PDF Metadata Tool?
I'm looking for a couple of good PDF metadata viewing/extracting tools. Metadataminer Catalogue does an okay job, and I'm waiting for a trial version of APGetInfo from Appligent, but if anybody has any other tools to recommend, that would be excellent.
I'm conducting an internal test and evaluation of various metadata tools, and right now PDF is the only format I need more tools for.
Harlan, your Word Perl module looks very interesting - I'll probably be writing an extraction script using it as part of my tool evaluation.
Interesting location…means you're very near me.

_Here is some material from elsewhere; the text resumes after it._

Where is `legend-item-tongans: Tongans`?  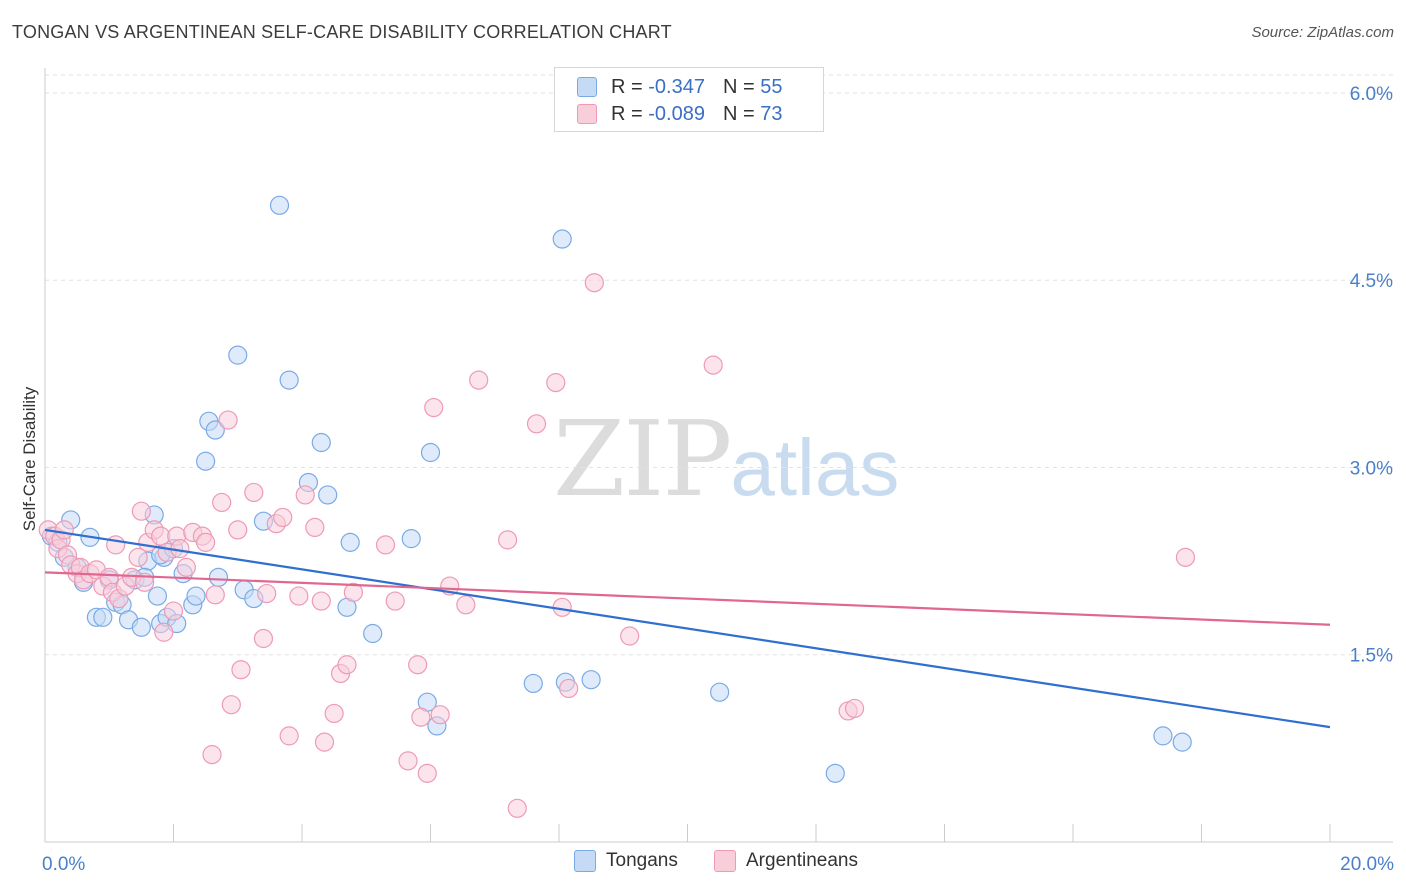
legend-item-tongans: Tongans is located at coordinates (626, 861).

Thanks koko, that works nicely. Plus, it's command line!
Harlan - yup! I work in downtown DC doing forensics for a federal agency.
Anybody have any other tools for comparison?

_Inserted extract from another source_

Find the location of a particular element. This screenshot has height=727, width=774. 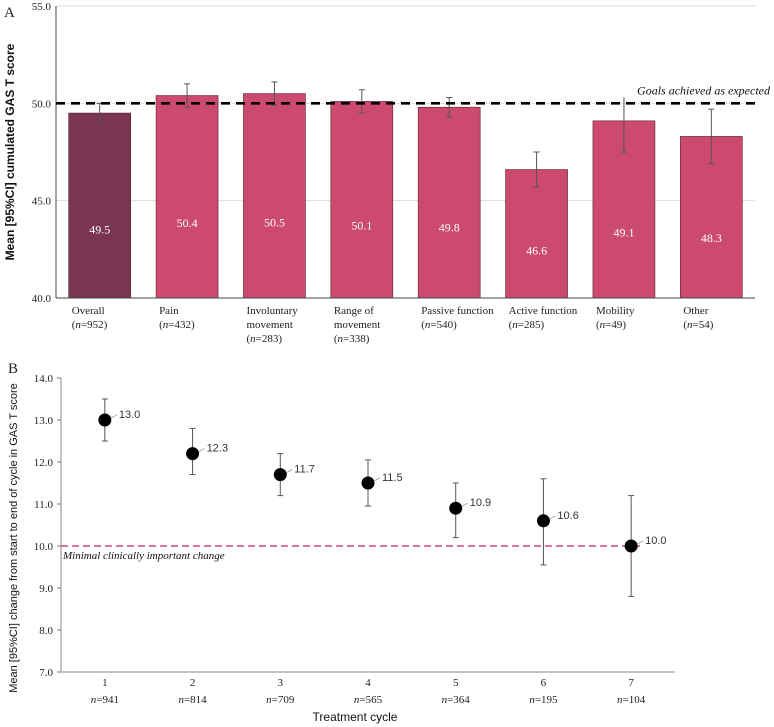

panel-b-letter: B is located at coordinates (13, 369).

koko, do you know anything about the PdfID0 and PdfID1 fields? It looks like some sort of hash or checksum - which might be useful when verifying the authenticity of a partially-downloaded (or otherwise mangled) PDF doc.

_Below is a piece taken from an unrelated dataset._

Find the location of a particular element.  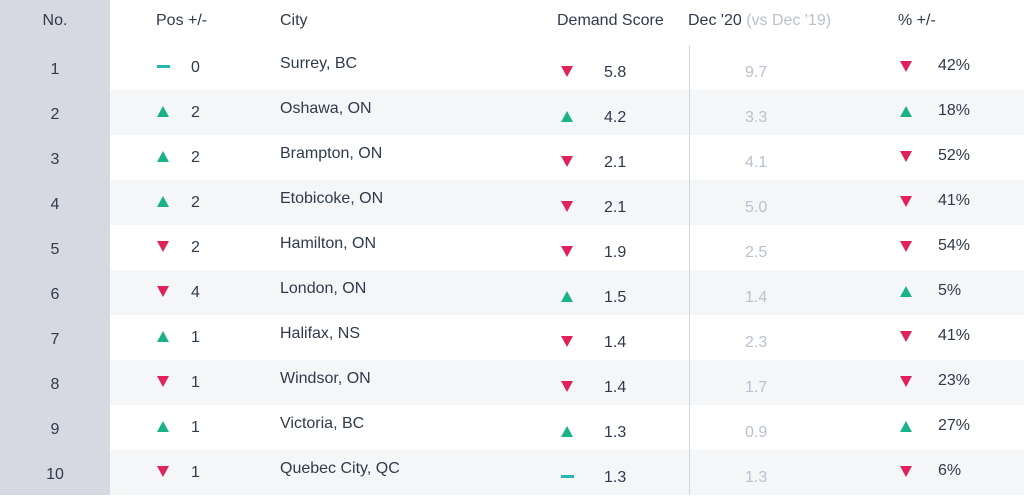

city-name: Quebec City, QC is located at coordinates (340, 468).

i haven't come across those fields before, so i checked it out. according to the pdf reference (pdfreference16.pdf - you should download and peruse) it's a file identifier. an md5 of various info about the file so that it has a unique string to identify the doc without having to use the filename. there's a discussion of it in section 10.3.
from what i understand, if something's partially downloaded, you won't get the id because it comes in the trailer at the end. but you should be able to decode various objects that you did receive.